(Record extracts):
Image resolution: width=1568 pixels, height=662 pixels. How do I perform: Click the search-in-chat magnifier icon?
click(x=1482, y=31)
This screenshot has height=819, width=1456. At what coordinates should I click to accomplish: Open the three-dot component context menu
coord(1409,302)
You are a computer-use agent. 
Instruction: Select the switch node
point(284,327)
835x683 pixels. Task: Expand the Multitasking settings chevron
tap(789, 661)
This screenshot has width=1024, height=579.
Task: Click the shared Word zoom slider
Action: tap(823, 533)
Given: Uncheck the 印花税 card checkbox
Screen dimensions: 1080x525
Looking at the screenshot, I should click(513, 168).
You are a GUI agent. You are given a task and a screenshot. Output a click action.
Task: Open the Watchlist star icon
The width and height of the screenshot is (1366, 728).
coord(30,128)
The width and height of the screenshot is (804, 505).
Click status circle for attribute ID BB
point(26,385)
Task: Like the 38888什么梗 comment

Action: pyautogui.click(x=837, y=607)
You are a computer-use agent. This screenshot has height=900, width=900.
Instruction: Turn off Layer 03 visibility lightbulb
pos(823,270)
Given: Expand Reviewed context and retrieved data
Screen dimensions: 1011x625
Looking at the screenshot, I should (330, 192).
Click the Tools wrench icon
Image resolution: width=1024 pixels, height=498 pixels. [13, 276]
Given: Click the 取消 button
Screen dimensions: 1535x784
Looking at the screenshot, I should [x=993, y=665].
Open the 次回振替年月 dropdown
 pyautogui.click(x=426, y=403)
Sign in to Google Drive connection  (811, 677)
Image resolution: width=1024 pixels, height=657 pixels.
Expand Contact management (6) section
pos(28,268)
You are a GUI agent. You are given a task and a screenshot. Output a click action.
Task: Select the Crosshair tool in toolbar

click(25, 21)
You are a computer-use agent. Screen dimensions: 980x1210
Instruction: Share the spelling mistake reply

(Aim):
Print the rows above verbatim, starting with the very first one and continuing down through the line that contains "Sign in to Google".

(Exercise result):
Image resolution: width=1568 pixels, height=662 pixels. How do I perform: Click the search-in-chat magnifier icon?
click(x=1482, y=31)
This screenshot has height=819, width=1456. At what coordinates should I click to accomplish: Open the three-dot component context menu
coord(1409,302)
You are a computer-use agent. 
Instruction: Select the switch node
point(284,327)
835x683 pixels. Task: Expand the Multitasking settings chevron
tap(789, 661)
This screenshot has width=1024, height=579.
Task: Click the shared Word zoom slider
Action: tap(823, 533)
Given: Uncheck the 印花税 card checkbox
Screen dimensions: 1080x525
Looking at the screenshot, I should click(513, 168).
You are a GUI agent. You are given a task and a screenshot. Output a click action.
Task: Open the Watchlist star icon
The width and height of the screenshot is (1366, 728).
coord(30,128)
The width and height of the screenshot is (804, 505).
Click status circle for attribute ID BB
point(26,385)
Task: Like the 38888什么梗 comment

Action: pyautogui.click(x=837, y=607)
You are a computer-use agent. This screenshot has height=900, width=900.
Instruction: Turn off Layer 03 visibility lightbulb
pos(823,270)
Given: Expand Reviewed context and retrieved data
Screen dimensions: 1011x625
Looking at the screenshot, I should (330, 192).
Click the Tools wrench icon
Image resolution: width=1024 pixels, height=498 pixels. [13, 276]
Given: Click the 取消 button
Screen dimensions: 1535x784
Looking at the screenshot, I should [x=993, y=665].
Open the 次回振替年月 dropdown
 pyautogui.click(x=426, y=403)
Sign in to Google Drive connection  (811, 677)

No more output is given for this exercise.